◆ ASSIGNMENT: Keep only those lines of the records that include the string "Given".

[[ TASK INPUTS open ]]

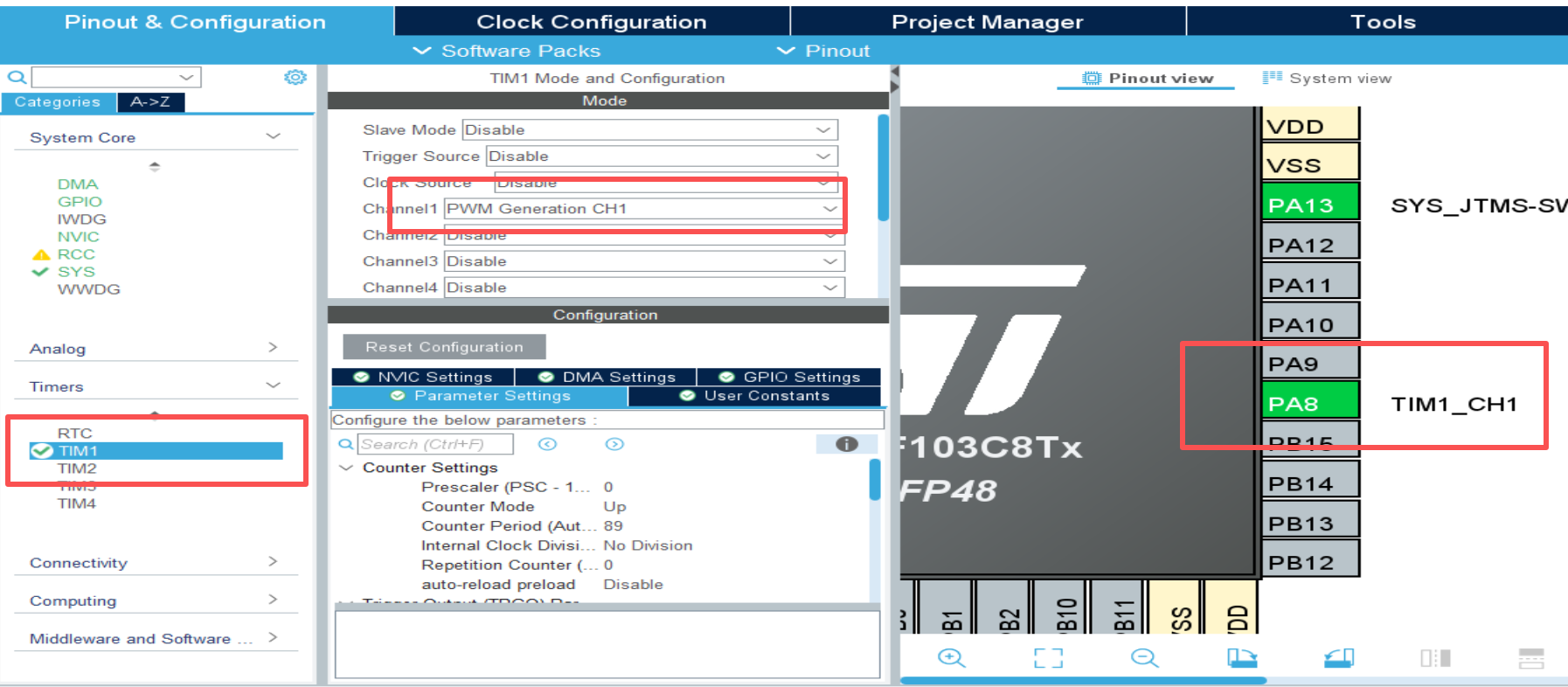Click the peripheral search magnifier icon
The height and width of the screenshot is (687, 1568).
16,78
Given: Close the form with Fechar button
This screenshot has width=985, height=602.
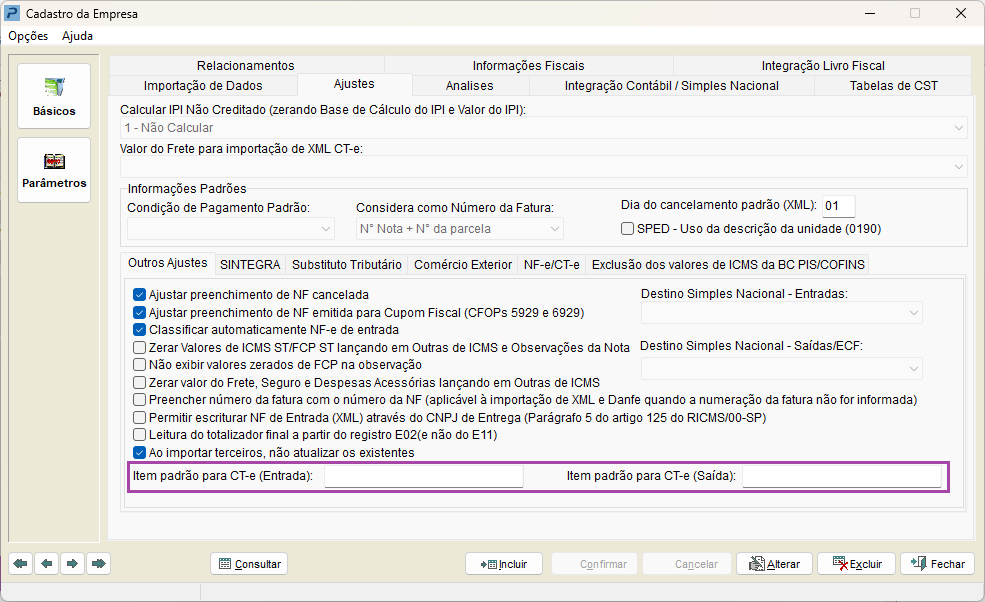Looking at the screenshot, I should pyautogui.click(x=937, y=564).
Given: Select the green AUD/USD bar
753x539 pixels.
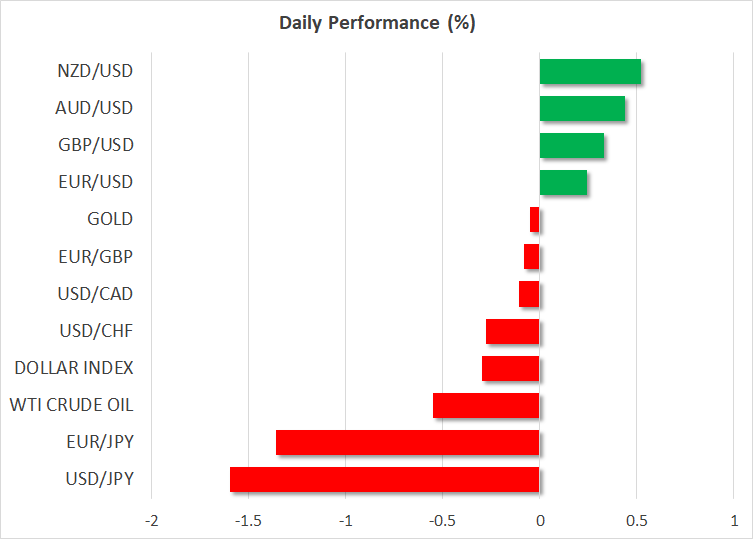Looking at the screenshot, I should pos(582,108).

[[ TASK INPUTS closed ]]
[[ TASK INPUTS open ]]

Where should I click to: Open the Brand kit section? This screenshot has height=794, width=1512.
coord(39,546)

[[ TASK INPUTS closed ]]
[[ TASK INPUTS open ]]

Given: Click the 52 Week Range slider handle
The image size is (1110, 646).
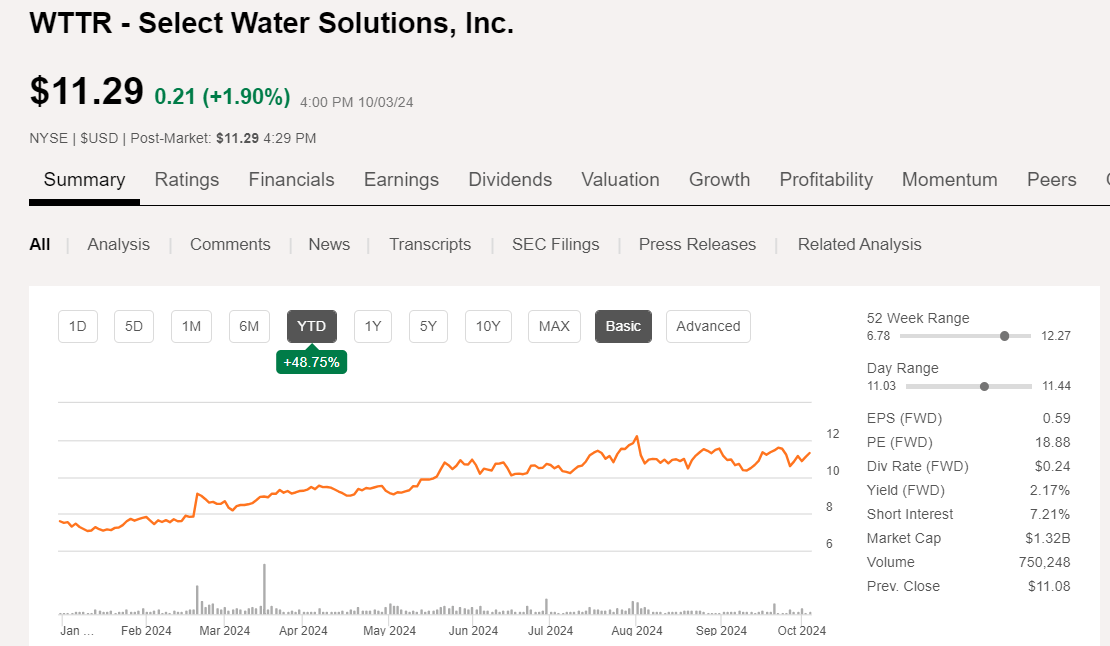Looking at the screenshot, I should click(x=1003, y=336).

[[ TASK INPUTS closed ]]

◆ SOLUTION TO THIS PROBLEM:
Given: Close the form with Fechar button
Given: Select the green AUD/USD bar
Given: Click the 52 Week Range slider handle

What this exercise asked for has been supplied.